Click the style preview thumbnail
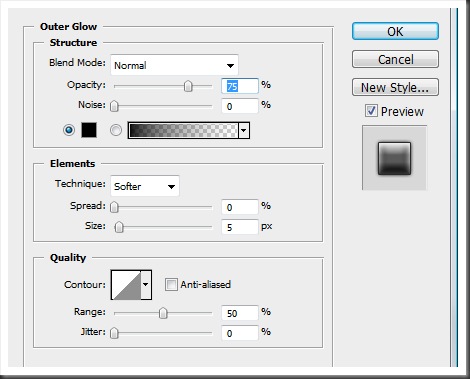470x379 pixels. point(394,158)
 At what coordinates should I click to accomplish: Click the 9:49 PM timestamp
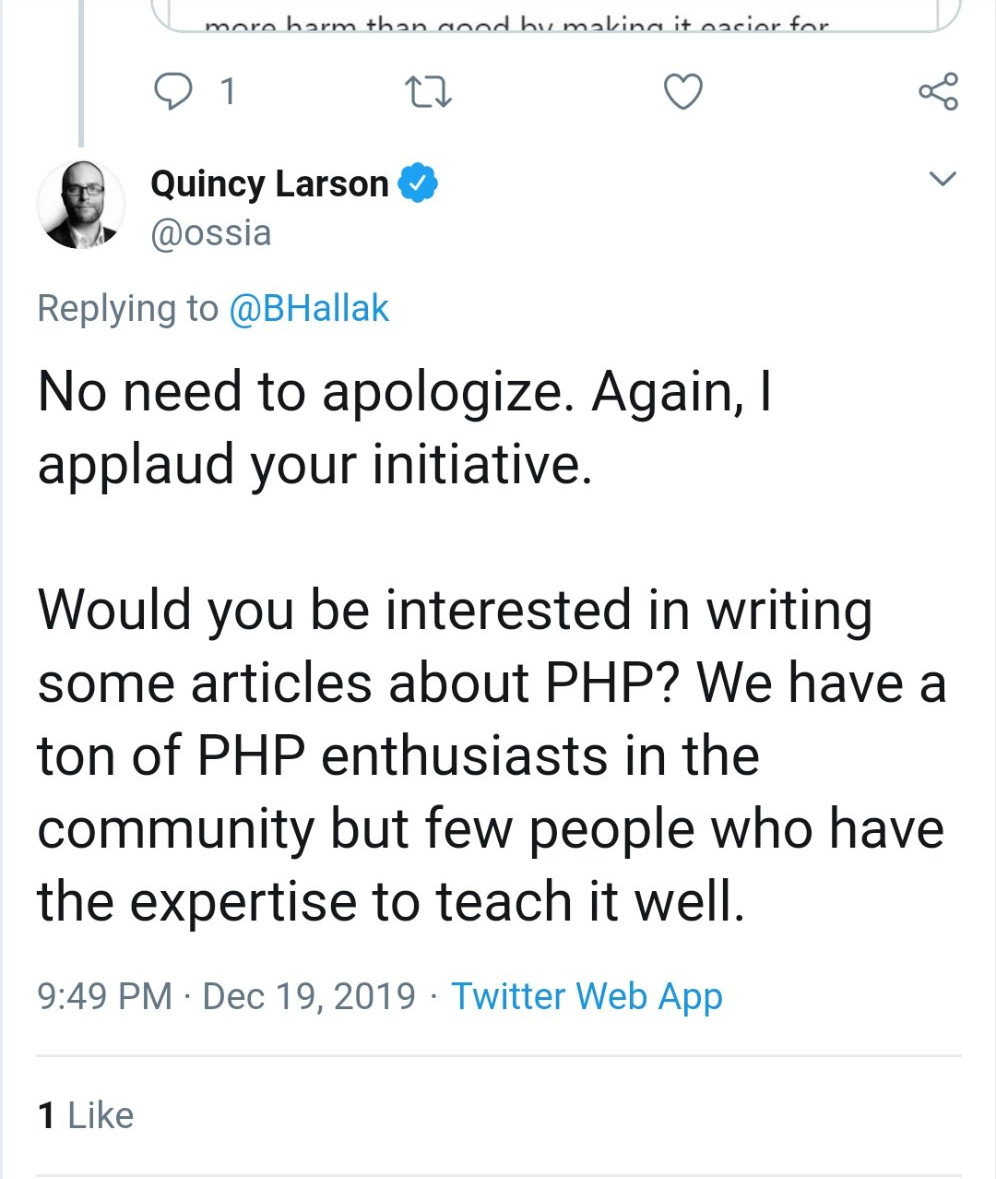coord(104,997)
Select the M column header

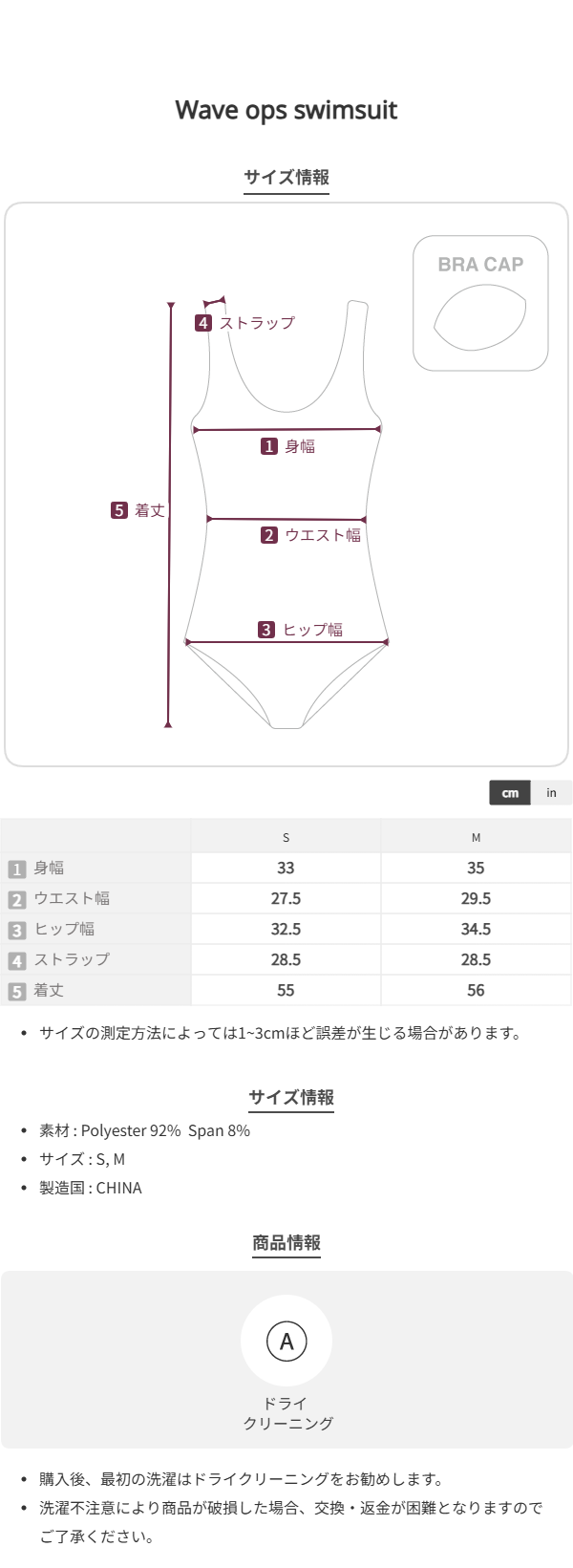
○ ○ ○ ○ ○ ○ ○
• **Problem statement**: What is needed is an exact printout of all the entries, without the pictures.

• **Response to this task**:
Click the style preview thumbnail
470x379 pixels. point(394,158)
 At what coordinates should I click to accomplish: Click the 9:49 PM timestamp
coord(104,997)
Select the M column header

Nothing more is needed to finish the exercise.